The various engineering professions (civil, mechanical, chemical etc.) typically separate design work from production work, treating production via either the project management perspective for once-off style constructions, or via the process control perspective for managing operational environments. However software software production (design and development) has proven difficult if not impossible to control via predominantly construction perspectives or as manufacturing processes, why is this? Why shouldn't software engineer lend itself to the kinds of management instruments that proved so successful in the classical sense of Fordist production? Why isn't software like more like civil engineering for example?
Well, the digital economy is subject to some interesting essential and intrinsic characteristics that, while not absent in physical goods markets, occur in greater and lesser extent in comparison with physical goods. In the case of digital production the process of manufacturing the end product is a trivial exercise of electronic duplication with marginal costs of manufacturing additional copies being effectively zero. Therefore the production cost characteristics of software and many high tech goods shift to a focus on the process, effort and cost of producing the first unit.

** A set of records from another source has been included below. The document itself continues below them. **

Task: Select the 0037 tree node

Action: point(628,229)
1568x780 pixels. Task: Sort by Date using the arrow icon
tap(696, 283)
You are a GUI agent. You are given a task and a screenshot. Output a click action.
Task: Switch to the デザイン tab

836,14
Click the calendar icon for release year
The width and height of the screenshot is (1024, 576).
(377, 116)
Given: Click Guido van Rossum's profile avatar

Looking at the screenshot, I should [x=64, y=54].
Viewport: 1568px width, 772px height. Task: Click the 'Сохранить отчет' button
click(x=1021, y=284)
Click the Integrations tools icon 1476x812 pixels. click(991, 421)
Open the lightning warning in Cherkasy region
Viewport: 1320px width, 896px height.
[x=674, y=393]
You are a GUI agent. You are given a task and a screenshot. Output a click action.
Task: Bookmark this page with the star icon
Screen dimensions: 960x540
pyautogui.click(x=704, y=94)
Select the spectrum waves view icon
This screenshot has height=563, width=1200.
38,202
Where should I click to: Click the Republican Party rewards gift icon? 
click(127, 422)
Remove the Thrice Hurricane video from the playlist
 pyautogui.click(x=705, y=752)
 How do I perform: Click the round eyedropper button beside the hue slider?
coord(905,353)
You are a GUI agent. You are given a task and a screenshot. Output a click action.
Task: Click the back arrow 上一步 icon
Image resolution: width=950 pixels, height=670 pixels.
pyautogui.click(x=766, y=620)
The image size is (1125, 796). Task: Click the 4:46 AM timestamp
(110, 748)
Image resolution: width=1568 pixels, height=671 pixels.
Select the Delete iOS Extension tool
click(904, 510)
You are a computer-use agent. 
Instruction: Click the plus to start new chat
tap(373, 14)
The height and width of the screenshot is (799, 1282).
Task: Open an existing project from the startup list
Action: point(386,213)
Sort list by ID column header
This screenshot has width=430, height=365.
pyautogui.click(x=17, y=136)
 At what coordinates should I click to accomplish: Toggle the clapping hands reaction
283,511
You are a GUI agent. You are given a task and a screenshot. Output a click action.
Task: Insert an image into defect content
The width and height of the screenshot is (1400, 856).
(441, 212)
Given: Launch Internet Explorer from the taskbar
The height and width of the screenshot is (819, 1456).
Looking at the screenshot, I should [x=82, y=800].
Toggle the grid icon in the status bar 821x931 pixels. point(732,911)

Software is costly to develop but cheap to reproduce. Multiple copies can be produced at a constant or near zero per-unit cost. There are no natural capacity limits on producing additional copies. The costs of software production are dominated by the sunk cost of R&D. Once the first copy is created the sunk costs are, 'sunk'! Software production costs will therefore be dominated by employee/human costs (salaries and servicing the working environment) rather than material costs (computers).
This initial analysis seems to suggest that software development efforts should be treated like stand-alone projects, i.e. time bounded design and development of a finished product. This is indeed a characteristic of many industry settings, e.g. for device/hardware software in telecommunications, for robotics, for mission critical systems in aviation and aerospace, for critical infrastructure such as energy distribution and core or internet backbones.
Software design and development produces little if any substantial material assets or residues. Software production models should therefore emphasize design activities rather than manufacturing activities. Software R&D (the cost of developing, testing and releasing software) is a human knowledge intensive activity. The consequence therefore is that while a software firm’s strategic advantage is manifest in its products, its competitive capability is bound up in its employees’ design knowledge and experience.
But software and high-tech yields a new kind of cornucopia, a wealth of value that is becoming more significant and more freely available. Software begets software and systems support other systems. The whole technological infrastructure of microprocessor led, computer driven, software and high-tech device innovation has kept producing value and benefits for organisations, markets, and society at large for 50 years or more. The fact that it continues to evolve and is still implicated in societal transformation suggests it will continue for a while longer.